Some of the custom built, farmed salmon processing plants in BC had already gone to the installation of waste water treatment systems on a voluntary basis, using ozonation or a process of additional screening, chlorination and dechlorination with Thisodium phosphate prior to discharging the treated water into the sea. This was done in response to an epizootic of IHNV on salmon farms in 2001-2003, when Atlantic salmon farmers in BC lost an estimated CAD$ 200 million (~€ 123 million) in sales due to the disease.

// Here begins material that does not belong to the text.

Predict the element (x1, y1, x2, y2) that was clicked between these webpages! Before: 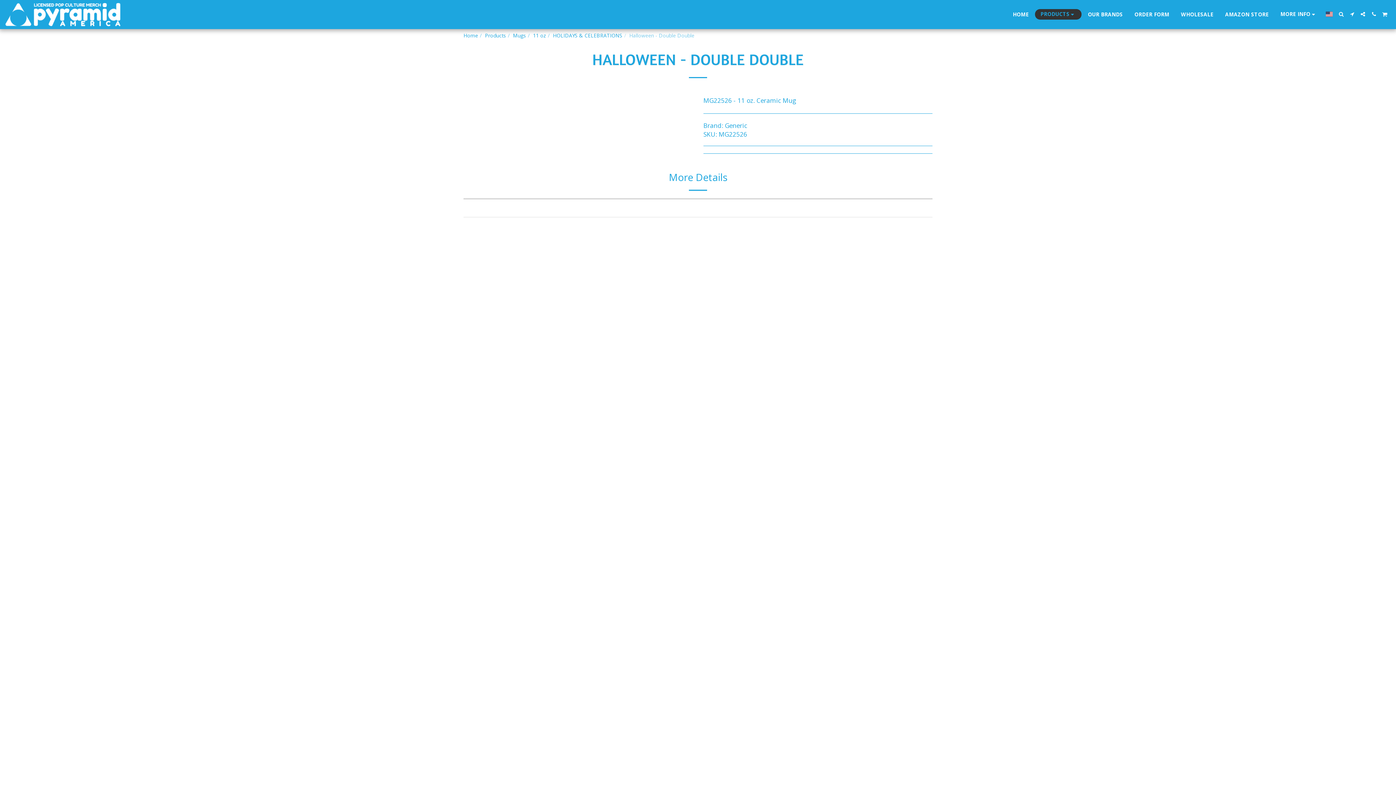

The BCARDC committee eventually decided to punt the funding proposal to the Fisheries and Oceans Canada Aquaculture Collaborative Research and Development Program (ACRDP), which was established to provide funding for industry-led priority research. Complications with meeting the program guidelines resulted in a stalled application, and the whole project was in jeopardy until the recent announcement by the Minister of Fisheries and Oceans that a grant of almost CAD$ 190,000 was being made available through the new Aquaculture Innovation and Market Access Program (AIMAP), also managed by DFO.
Having secured this funding from IMAP, the company was then able to better meet the ACRDP program guidelines as well, and the Walcan Seafood plant is now busy preparing for the installation of the equipment and the research necessary to make sure it works. This could present an effective, safe method of treating waste water for the fish plants in BC and elsewhere.